One size doesn’t fit all

But how do these drugs respond differently to the brains of people with and without ADHD? Weyandt said that she believes the human brain might need to be at a deficit of some kind for drugs like these to work. If not, they could have a detrimental effect.

She said that neuroimaging research with people who have ADHD has found reduced activity — think blood flow — in parts of the brain associated with the condition’s symptoms when off medication.
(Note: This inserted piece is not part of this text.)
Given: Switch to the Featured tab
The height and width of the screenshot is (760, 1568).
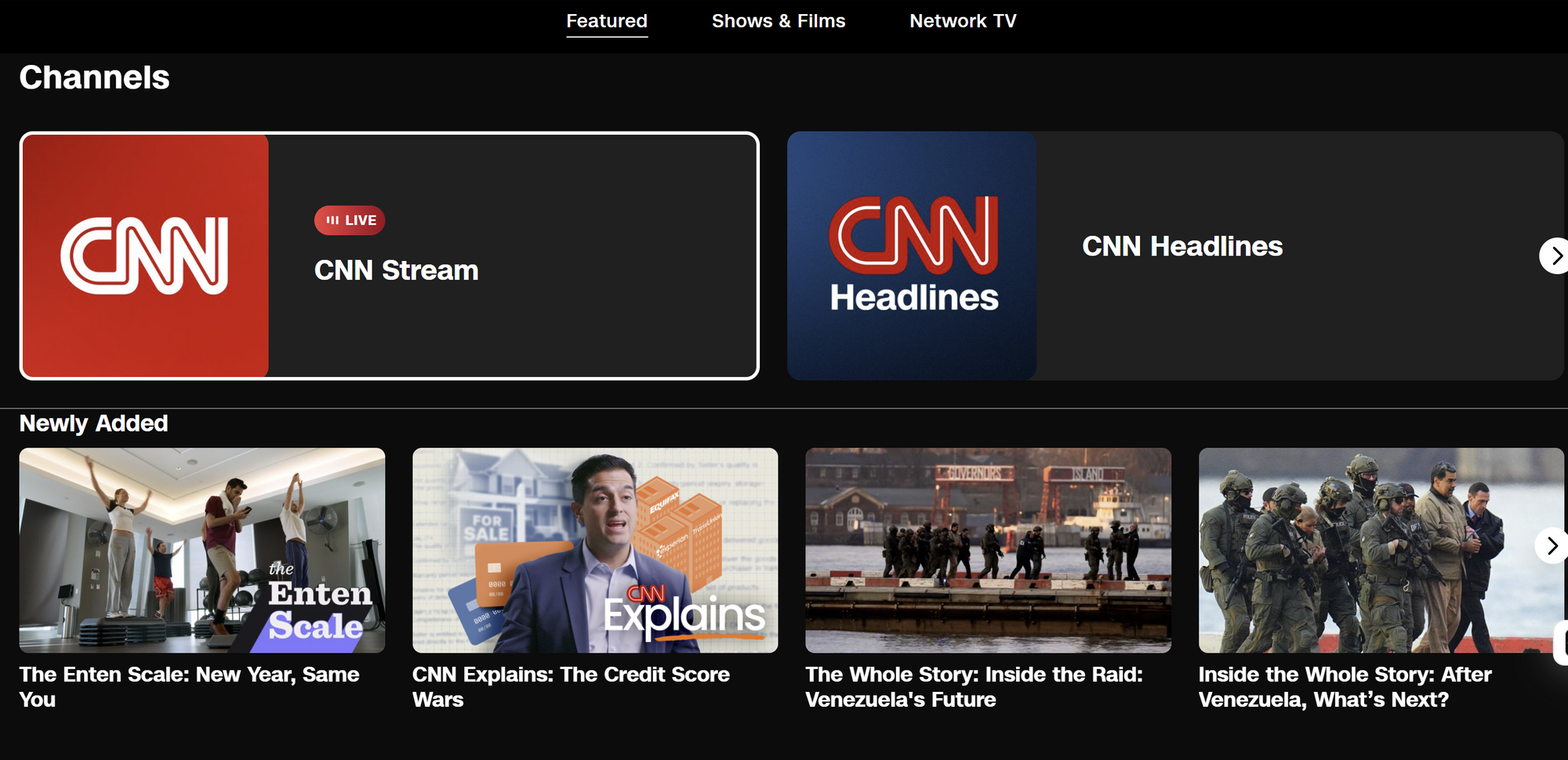Looking at the screenshot, I should pyautogui.click(x=606, y=21).
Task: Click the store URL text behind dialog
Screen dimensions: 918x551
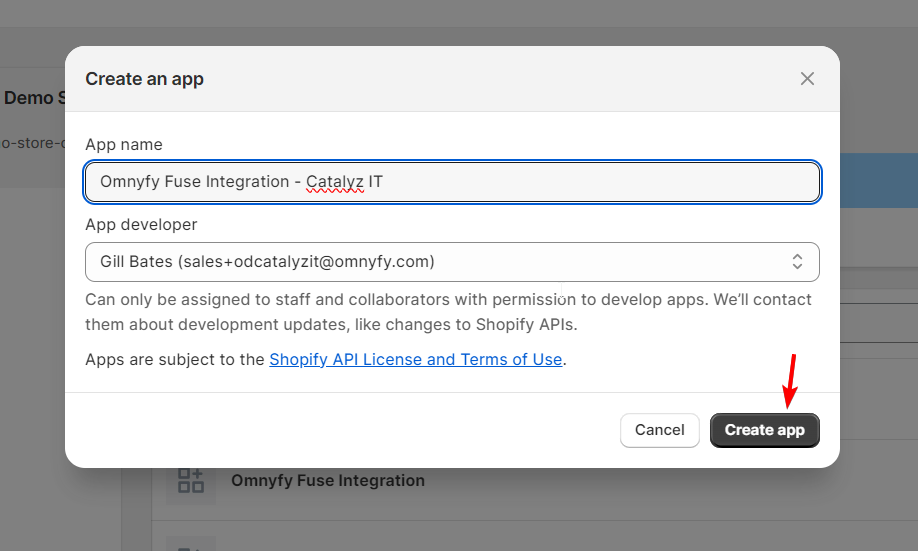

Once given the proper medication, the activity increases in these regions of the brain, and ADHD symptoms go down. So a person with ADHD has an improved ability to pay attention, and shows improved memory, planning, and response inhibition, she said.

“Since we found the drug did not improve neurocognition and may negatively influence working memory, this may suggest a deficit is needed to benefit from the medication,” she added. “Furthermore, we have found in other studies that students who report significant ADHD symptoms are more likely to misuse stimulants.”

Giedd stressed that a drug like Adderall is not “one size fits all.”

“For instance, about 70 percent of people with ADHD will respond reasonably well to a dextroamphetamine product like Adderall. But two out of three of those non-responders will then respond reasonably well to a methylphenidate product like Concerta. But only if you get the dose right,” Giedd stressed. “For some people, there’ll be no effect. For some people, it makes things worse. It takes time and a skilled clinician to get it right.”

He emphasized that this level of clinical care is for people who actually have ADHD, and that people who don’t have the condition but still take these drugs need to be leery.

“The ethics of giving stimulants to healthy youth are a very good reason large, well-controlled studies have not been done,” he said. “The results of the studies that are published are mixed, and it is hard to summarize because they use different medicines at different doses on different people with different outcome measures,” he said.

The next step

Stephen P. Hinshaw, PhD, professor in the department of psychology at the University of California, Berkeley and a professor of psychiatry and vice-chair for child and adolescent psychology at the University of California, San Francisco (UCSF) Weill Institute for Neurosciences, told Healthline that the dangers of stimulant use for people without ADHD are “not sufficiently understood.”

He added that Weyandt and White’s study echoes other findings that if a person already has a well-developed attentional control, stimulants don’t really provide much of a cognitive boost. They just aren’t necessary.

Giedd said that given how small this study is — just 13 people — the results are a “non-finding,” but “a first step in pursuing a more ambitious study.”

Moving forward, Weyandt said more work needs to be done. She asserted that this study is a pilot and that given how small this sample was, it will need to be replicated using a larger pool of people. She said that she and White plan to apply for federal funding to continue the research and that she would like to “investigate not only lab-based measures, but whether the drug has ‘real world’ effects on student presentations, exams, and so on.”

What should college students keep in mind as they head to campuses where ADHD medications are easily obtainable?

“Most students do not have sufficient information to accurately weigh the risks and benefits of using these medications in a non-physician-prescribed manner,” Piacentini added. “Importantly, students need to understand the potential risks associated with stimulant use, including sleep problems, weight loss, nervousness, as well as a number of more serious physical and psychological problems.”

For Weyandt, it’s important to raise awareness among college students about taking ADHD drugs given how many have no real “health concerns about taking them.”

“What’s also troubling is that most students obtain them from friends, family, and other illegal means and take doses they are able to purchase, obviously without monitoring by a physician,” she warned.